--- RECORD EXCERPTS Enclosed Below ---
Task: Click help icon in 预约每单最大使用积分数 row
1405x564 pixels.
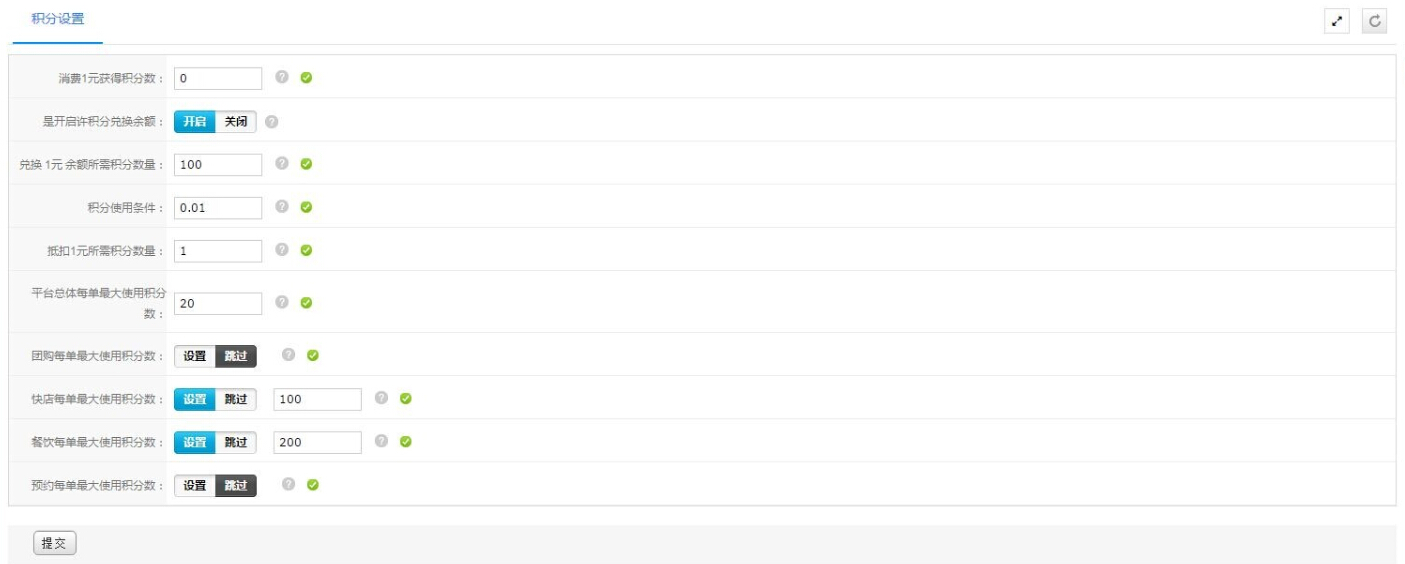Action: point(288,484)
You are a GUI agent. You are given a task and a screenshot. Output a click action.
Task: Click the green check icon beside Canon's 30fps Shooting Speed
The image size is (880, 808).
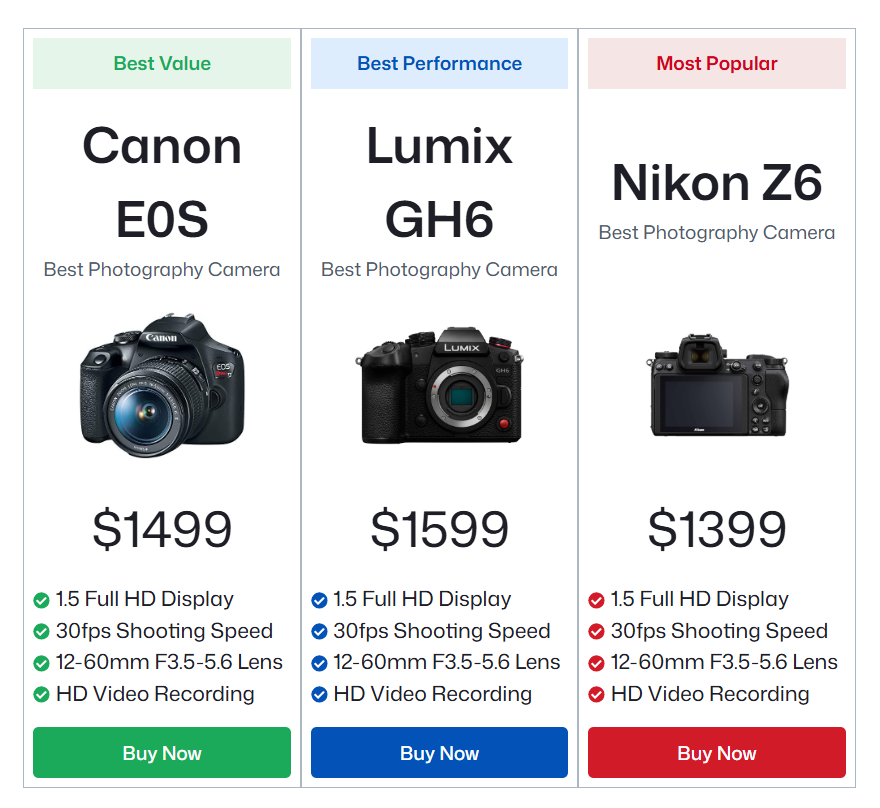41,632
--- End of Enclosed RECORD EXCERPTS ---
§ **WORK REQUIRED**: Count the lines in the listing above that include the word "icon", and respond with that number alone.

§ **RESPONSE FOR THIS EXERCISE**: 2